II. VORAUSSETZUNGEN

Wesentliche Voraussetzung für das erfolgreiche Studium der Physik ist ein tiefes Interesse an physikalischen Phänomenen und Problemen und eine gute physikalische und mathematische Begabung. Es sei hier besonders darauf hingewiesen, dass Physikerinnen und Physiker im Verlaufe des Studiums mathematische Kenntnisse erwerben müssen, die weit über das in der Schule Gelernte hinausgehen.

Es wird also erwartet, dass die Studierenden des Faches Physik über die folgenden Voraussetzungen verfügen:

  • das besondere Interesse für physikalische und mathematische Probleme und Arbeitsweisen, es äußert sich erfahrungsgemäß schon in den letzten Schuljahren und zeigt sich z.B. in der Wahl besonderer Aktivitäten (Leistungskurse, Arbeitsgemeinschaften usw.).
  • Kenntnisse im Umgang mit dem Computer;
  • ausreichende Kenntnisse der englischen Sprache, um wissenschaftliche Texte zu verstehen (diese Kenntnisse werden, auch zur Verständigung mit ausländischen Wissenschaftlerinnen und Wissenschaftlern, zunehmend in höheren Studiensemestern benötigt, können also ggfs. noch während der ersten Semester(ferien) vervollständigt werden). Einige der Lehrveranstaltungen, auch Kursvorlesungen, werden in englischer Sprache abgehalten.

Das Gesetz zur Änderung auswahlrechtlicher Vorschriften im Hochschulbereich zum 11.12.2002 hat rechtlich die Möglichkeit geschaffen, in Studiengängen, in denen kein Numerus clausus besteht, aber eine besondere Eignung sich als erforderlich herausgestellt hat, ein Eignungsfeststellungsverfahren durchzuführen.

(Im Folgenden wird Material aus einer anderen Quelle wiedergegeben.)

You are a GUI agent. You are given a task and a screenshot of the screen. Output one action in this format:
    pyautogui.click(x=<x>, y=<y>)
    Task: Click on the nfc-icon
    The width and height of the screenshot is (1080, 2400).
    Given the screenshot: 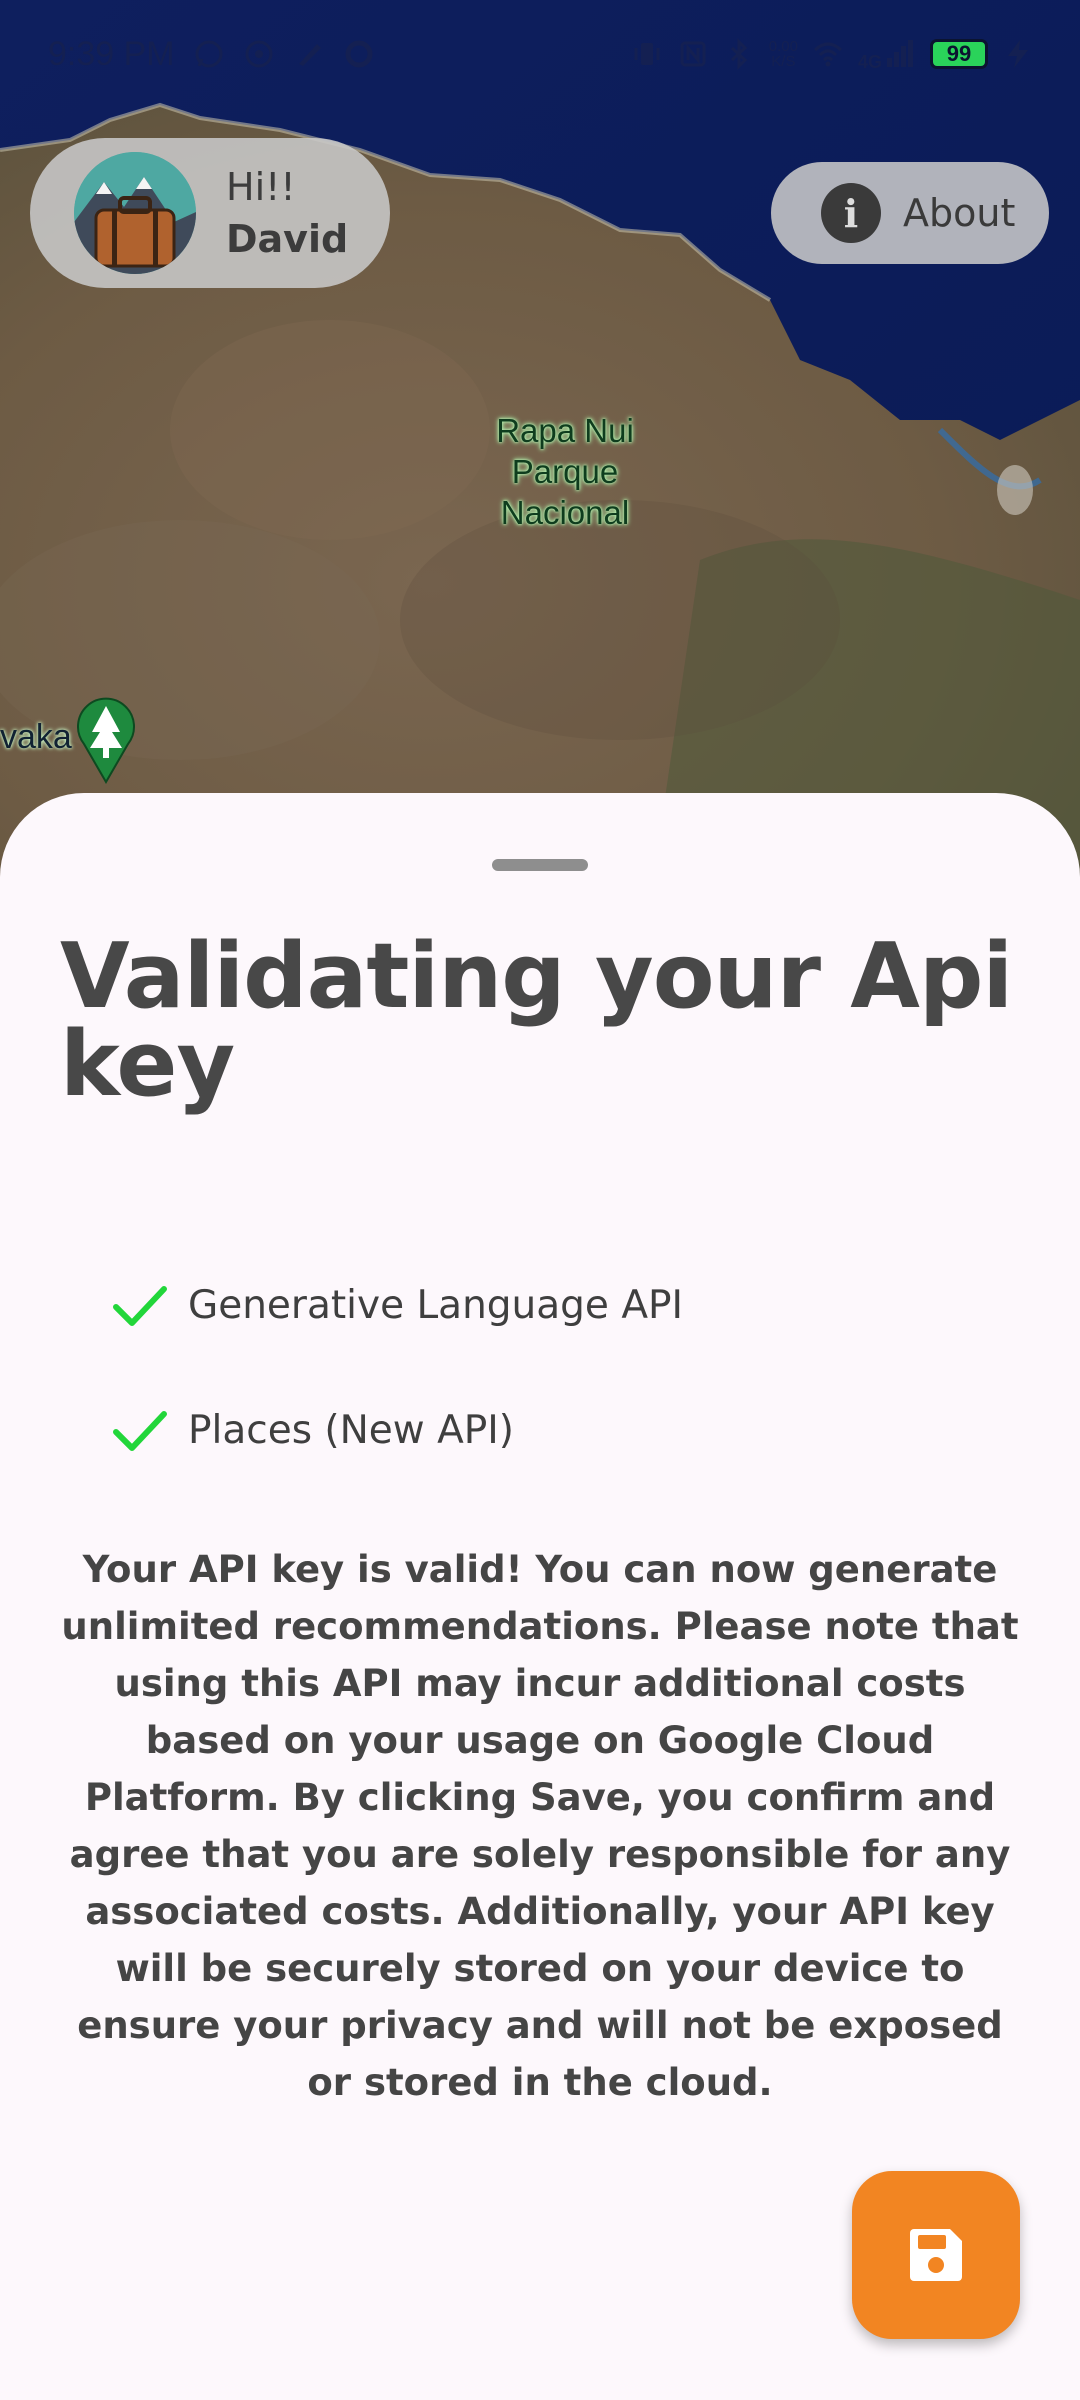 What is the action you would take?
    pyautogui.click(x=693, y=54)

Der Senat der Universität hat am 16.12.2003 dem Entwurf einer Satzung für das Eignungsfeststellungsverfahren im Studiengang Physik mit akademischer Abschlussprüfung zugestimmt.

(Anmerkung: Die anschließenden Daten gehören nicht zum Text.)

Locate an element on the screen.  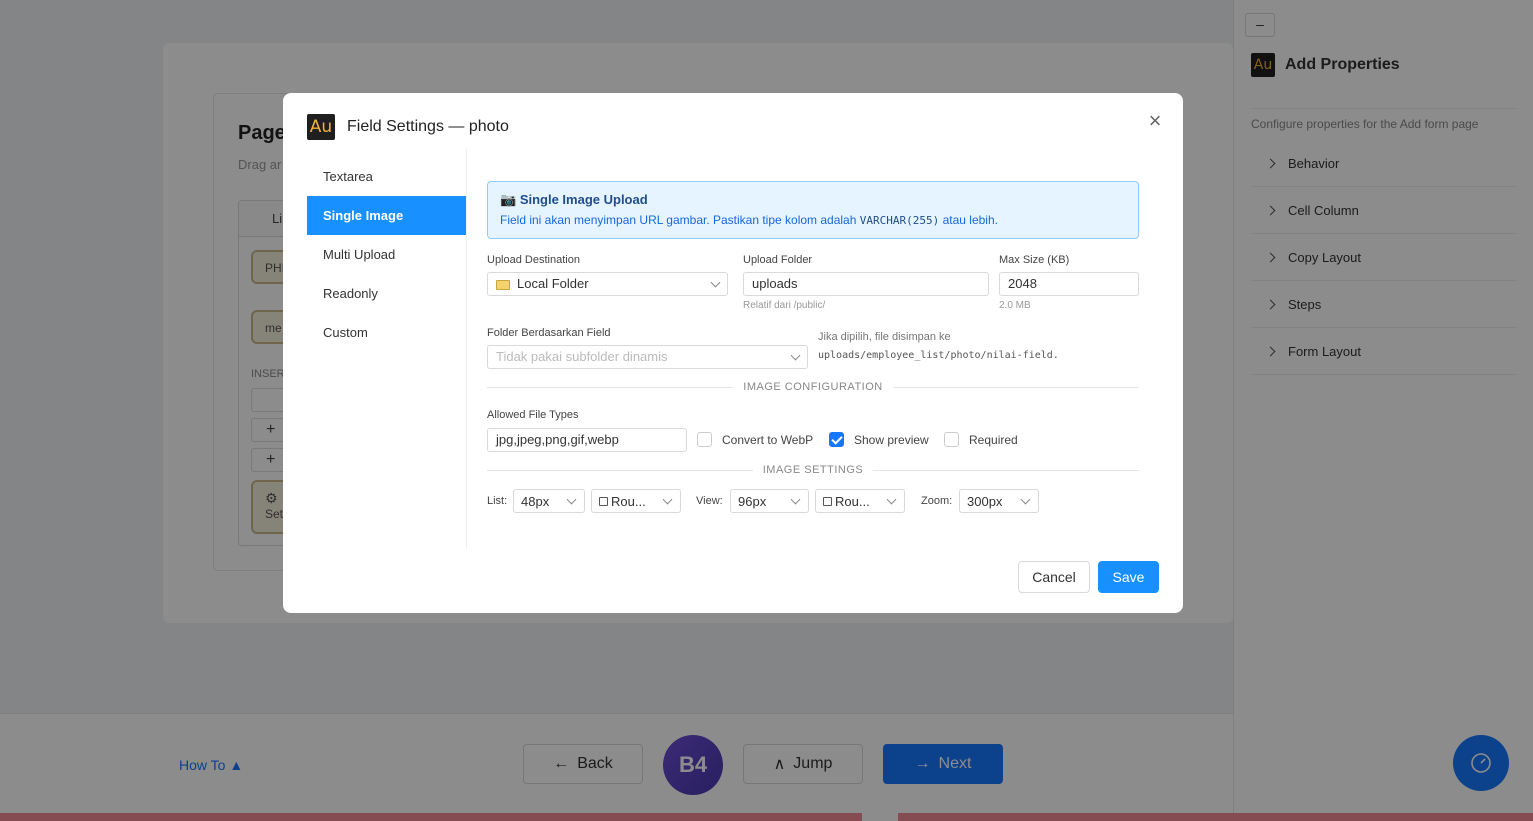
close-icon: × is located at coordinates (1155, 121). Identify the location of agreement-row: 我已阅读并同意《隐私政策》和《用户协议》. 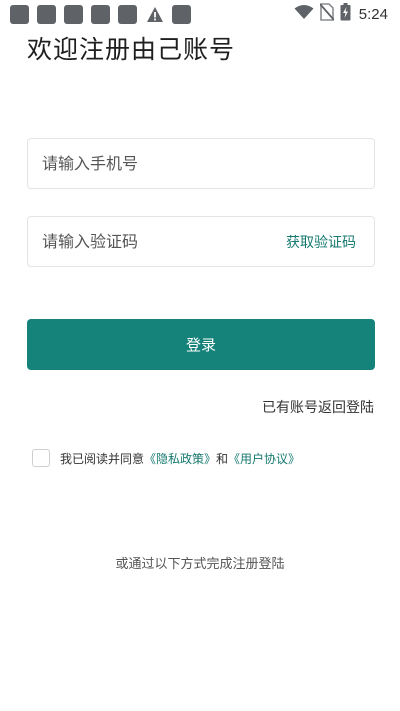
(166, 458).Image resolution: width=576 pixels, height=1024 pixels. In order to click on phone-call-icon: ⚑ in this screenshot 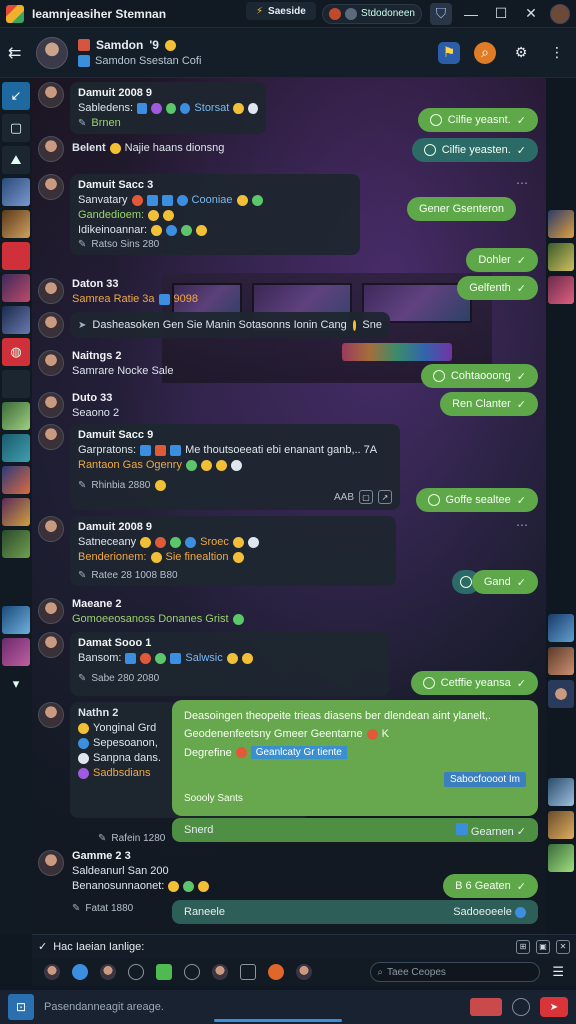, I will do `click(449, 52)`.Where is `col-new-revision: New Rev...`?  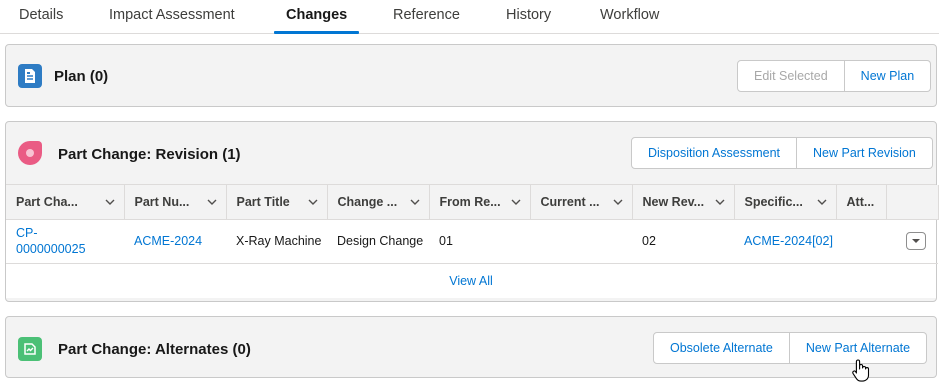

Das Anliegen des Eignungsfeststellungsverfahrens besteht darin, nur die geeigneten Studienbewerberinnen und -bewerber zum Studium zuzulassen und damit vorzeitige Abbrüche des Studiums aufgrund mangelhafter Eignung zu vermeiden. Abgelehnte Bewerberinnen und Bewerber, die dennoch Physik in Heidelberg studieren wollen, haben die Möglichkeit, vor einer erneuten Bewerbung weitere Zusatzqualifikationen zu erwerben bzw. ggf. ihre Ausbildung zu verbessern. Eventuelle Wartezeiten zwischen dem Ausbildungsende und dem durch die vom Gesetzgeber vorgegeben Fristen frühest möglichen Studienbeginn können Interessierte am Heidelberger Physikstudium als Gasthörer überbrücken.

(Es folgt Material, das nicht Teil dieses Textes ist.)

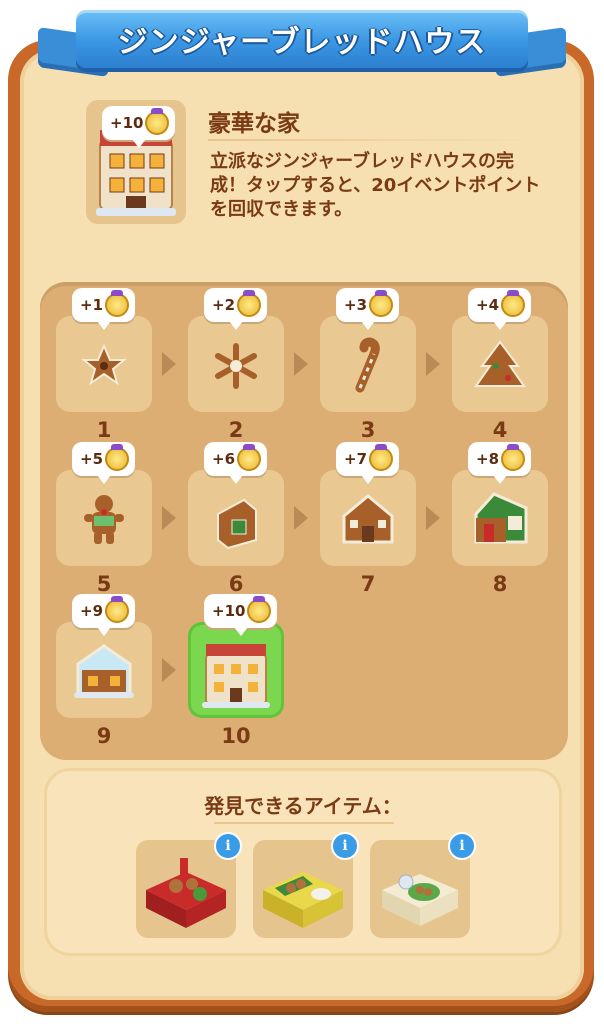 Image resolution: width=604 pixels, height=1024 pixels. I want to click on iced-gingerbread-house-icon, so click(104, 671).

Die Satzung für das Eignungsfeststellungsverfahren findet sich auf den Informationsseiten des Zentralen Studierendensekretariats der Universität.

Die in der Schule erworbenen mathematischen Grundkenntnisse können vor Beginn der Vorlesungszeit des 1. Fachsmesters im Mathematischen Vorkurs der Fakultät aufgefrischt werden; dieser Vorkurs dient außerdem der allgemeinen Einführung in das (Physik-)Studium.